SELECTED TEXT ▸

=====

Commentary by Eoin Treacy

ECB's Failure to Communicate Frustrates Markets

This note from Bloomberg may of interest to subscribers.

Frankfurt, we have a communication problem. And that could feed into a growing ECB credibility issue –- even as European bond markets are shrugging off details of today’s confab.

Markets crave clarity on pandemic bond buying, and instead are getting ambiguity. Madame Lagarde again warned against reading too much into weekly PEPP purchases. They are not the most relevant -- what matters more are the monthly numbers, she said, and accounting for redemptions, those reveal that “significant” increase pledged in March. They have “readily implemented” that ramp up as of March 16 -- and are continuing to do so clearly and without any wavering, according to Lagarde.

Except the data suggests otherwise looking at the recent run-rate. There is no “normal” pace of bond purchases given the need for flexibility and the ongoing pledge to preserve favorable financing conditions -- no wonder ECB-watchers are exasperated. Sure, risks to the outlook remain balanced in the medium-term and Europe remains an “economy on crutches” -– but so much for any clarity on the semantics around “significant” and what exactly front-loading means.

At least Lagarde confirmed that policy won’t be in tandem with the Fed. That much seemed obvious. As for significant PEPP purchases, guidance remains a case of constructive ambiguity -- let’s wait for those monthly numbers, and maybe more excitement in June.

Eoin Treacy's view -

The ECB has opted to talk their way through providing assistance rather than actually doing it. That’s the only signal we can gain from their unwillingness to put numbers of the purchases they are willing to make while at the same time saying they will be as large as needed.

=====

ENTRIES SUPPLIED ▸
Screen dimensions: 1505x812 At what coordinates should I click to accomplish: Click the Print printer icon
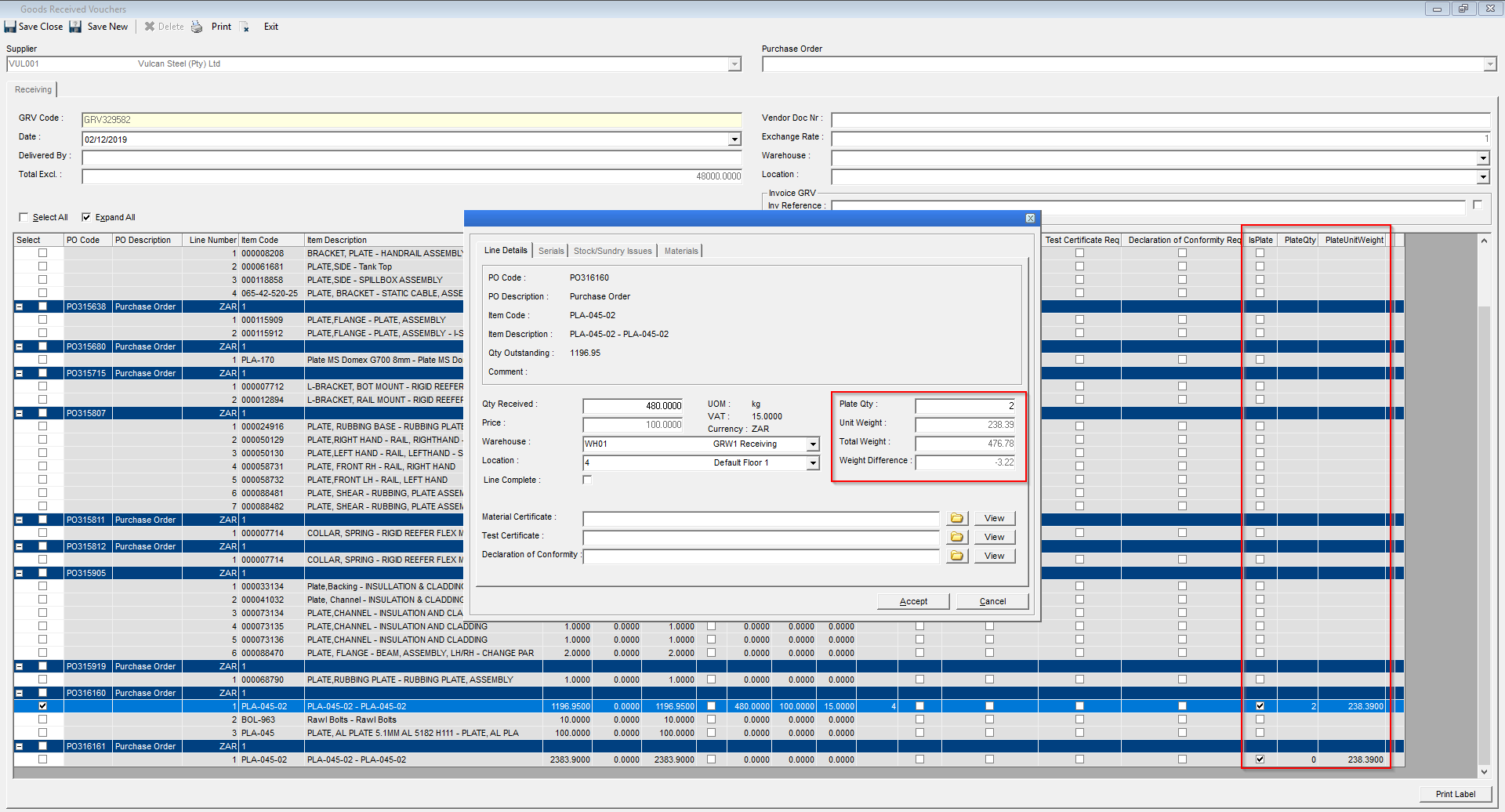(197, 27)
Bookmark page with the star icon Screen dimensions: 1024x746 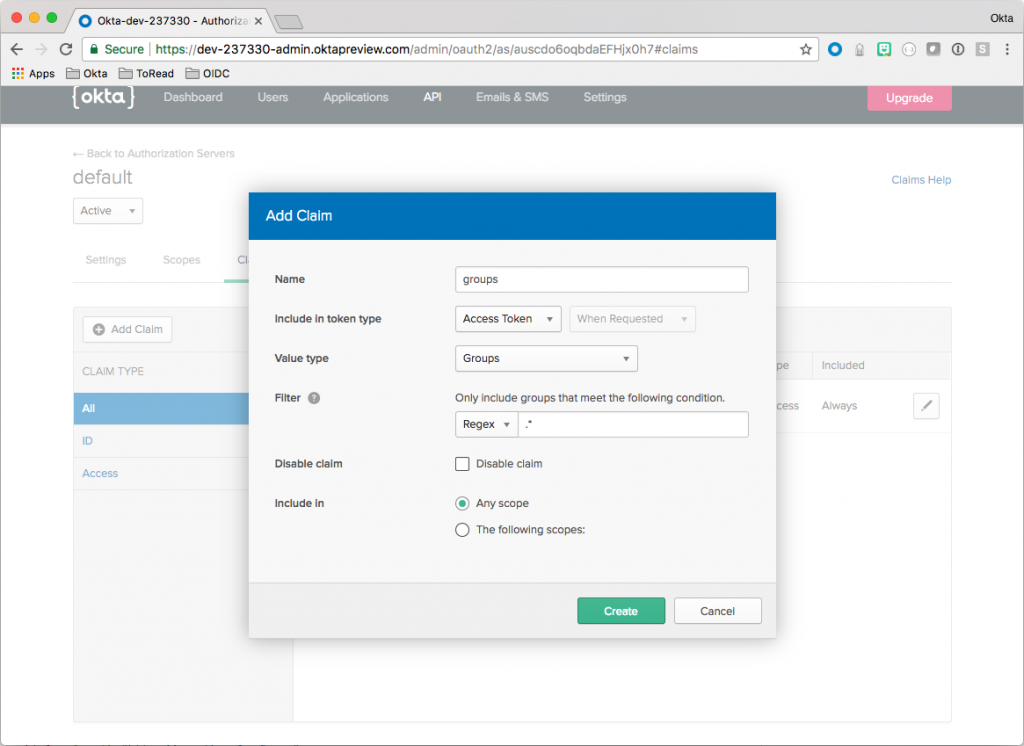pyautogui.click(x=806, y=49)
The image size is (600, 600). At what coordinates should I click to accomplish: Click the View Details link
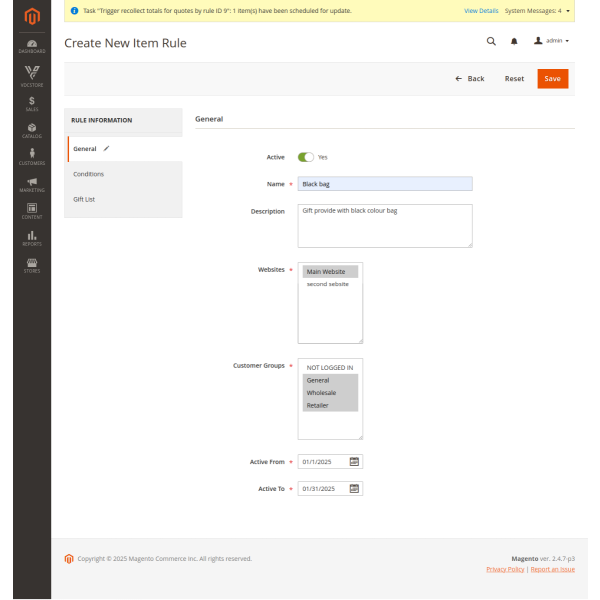click(481, 10)

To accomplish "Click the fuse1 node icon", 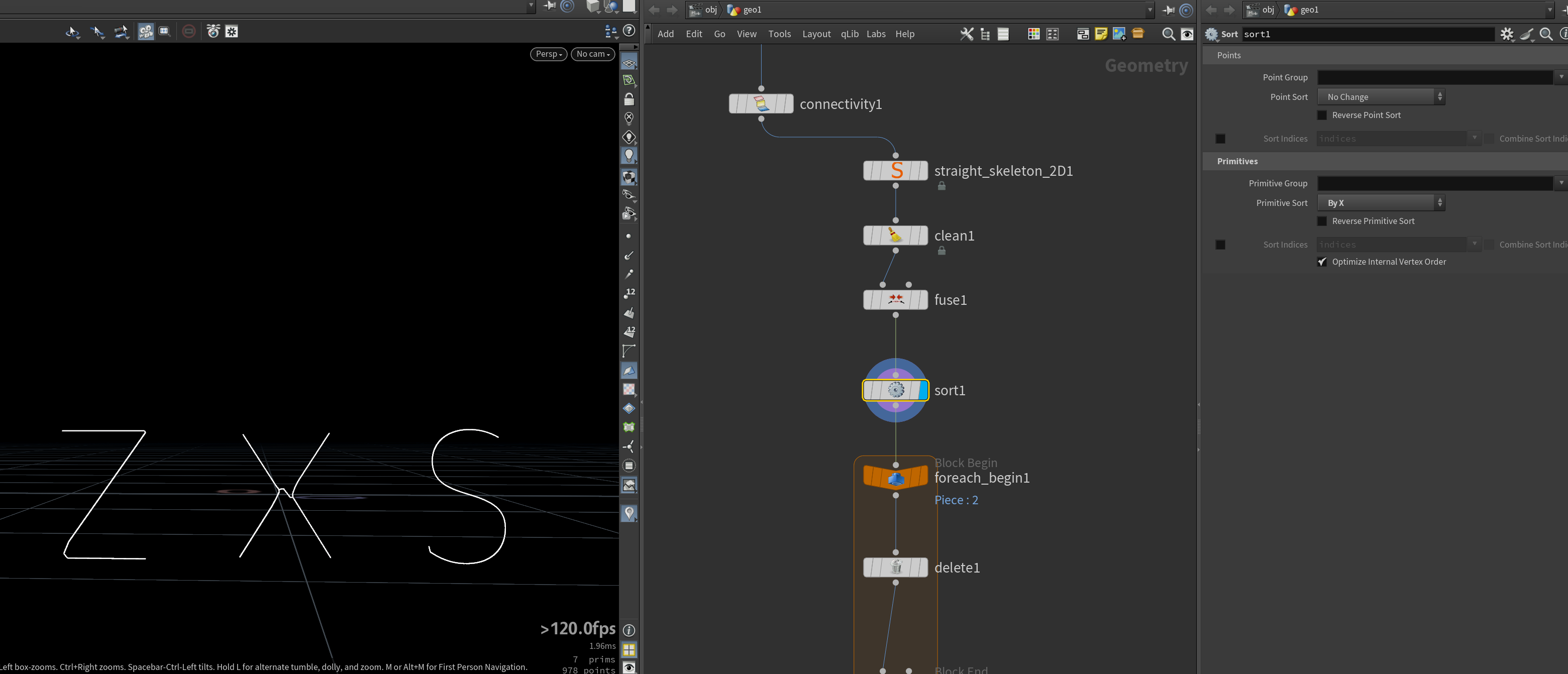I will (x=895, y=300).
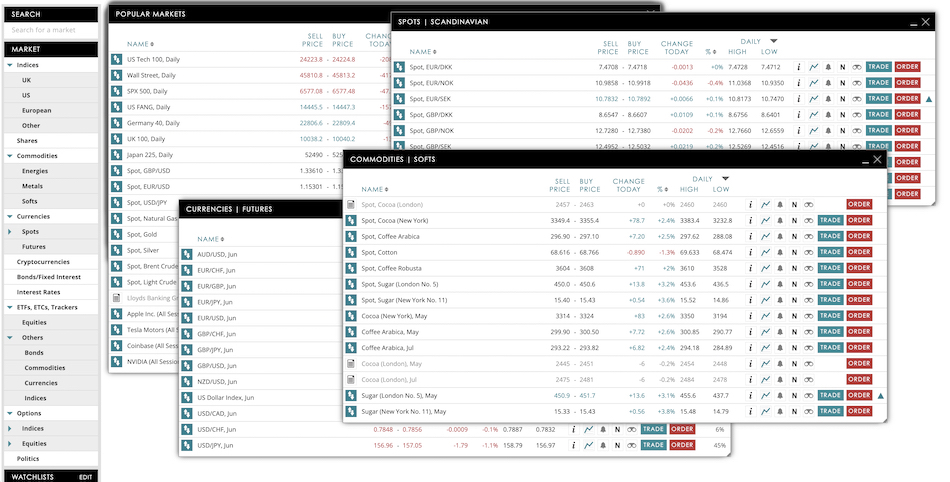Screen dimensions: 950x482
Task: Click bell icon for Coffee Arabica, May
Action: tap(780, 331)

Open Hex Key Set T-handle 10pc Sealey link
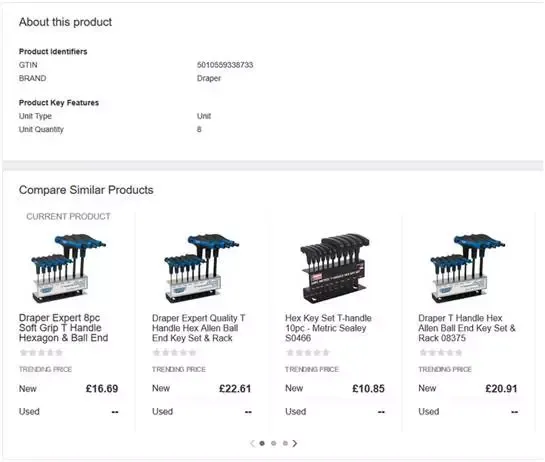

=====

WORK REQUEST A ▸
List each distinct word or phrase that the ECB commentary places in quotation marks, counting a repeated one only once.
WORK REQUEST B ▸
Retype the stretch of the ECB commentary from "At least Lagarde" through "large as needed.".
The data comes from a source separate from the ECB commentary.

REPLY A ▸
significant
readily implemented
normal
economy on crutches

REPLY B ▸
At least Lagarde confirmed that policy won’t be in tandem with the Fed. That much seemed obvious. As for significant PEPP purchases, guidance remains a case of constructive ambiguity -- let’s wait for those monthly numbers, and maybe more excitement in June.

Eoin Treacy's view -

The ECB has opted to talk their way through providing assistance rather than actually doing it. That’s the only signal we can gain from their unwillingness to put numbers of the purchases they are willing to make while at the same time saying they will be as large as needed.